Havana. February 23, 2006

Growth in exports compensases for overseas purchases
Cuba’s trade during 2005 easily surpassed that registered in 1991, before the Special Period

BY RAISA PAGES—Granma daily staff writer—

CUBA’s foreign trade grew by 23% last year, and nearly 10 billion pesos worth of trade was carried out, surpassing what was registered in 1991, before the start of the Special Period.

Growth in exports of goods and services in 2005 compensated for spending on imports, affirmed Raúl de la Nuez, minister of foreign trade, in an interview with Granma daily.

The changes that occurred in Cuban foreign trade include an increase in exported services, which amounts to 70% of income obtained through that concept.

Another change that has developed over recent years is greater exchange with other countries in the region. The American continent accounts for 50% of Cuba’s trade balance, while Europe now accounts for 29%. Asia is the third continent on the list, with 19%, with particular participation by China, while the rest corresponds to Africa and Oceania.

The country’s main trading partners are Venezuela, China, Spain and Canada. In Latin America, other top partners are Brazil, Mexico, Argentina, Colombia, Chile and Uruguay, and increases have been registered with Caribbean nations.

De la Nuez commented that his ministry’s reorganization has made it possible to concentrate the administration of imports into one group of companies, enabling the country to get better prices and lines of credit, and lowering the final customer’s administrative costs for purchases.

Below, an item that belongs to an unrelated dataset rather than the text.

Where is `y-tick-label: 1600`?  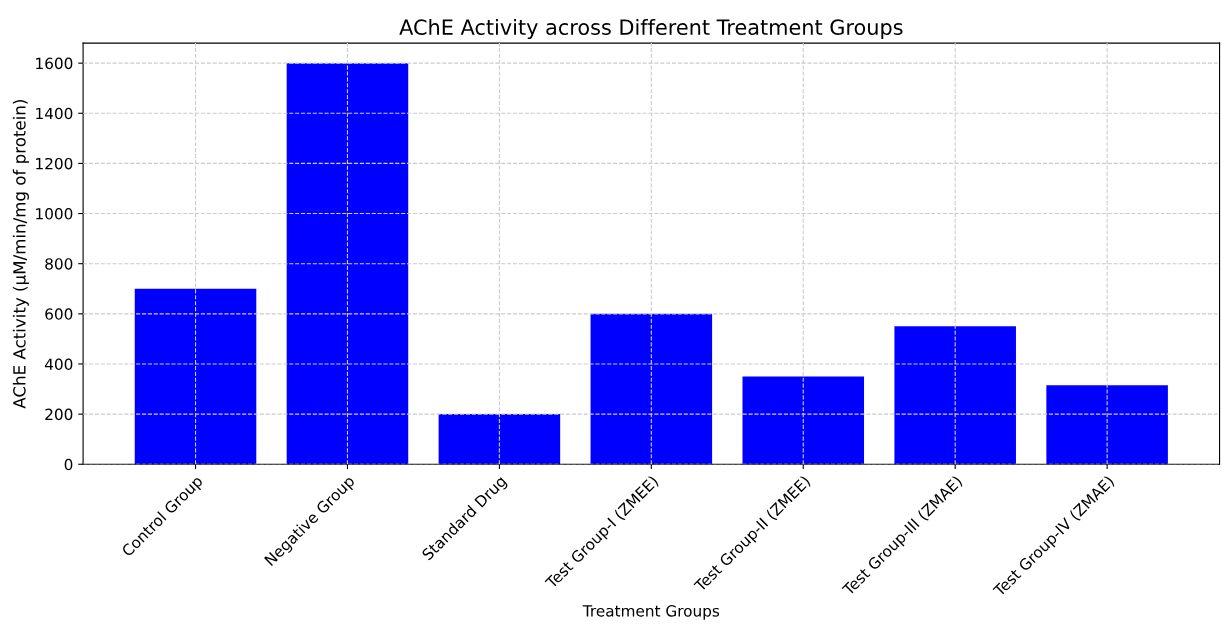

In 1991, there were 192 enterprises authorized to make imports, and that number has been reduced to 87, he noted.

He explained that this tendency to centralization in exports is not exclusive to Cuba, given that it is something that is occurring on a world scale, where large companies assume the buying and selling of merchandise, given that prices are better when goods are purchased in large quantities.

The minister noted that in order to increase participation by national suppliers to replace imports, diverse mechanisms have been implemented, including tariff protection for products with competitiveness on the national market.

In addition, purchasing committees have been created in which experts present to potential buyers possible offers by national and foreign suppliers, giving them the option of selecting whatever is best for the country’s economy.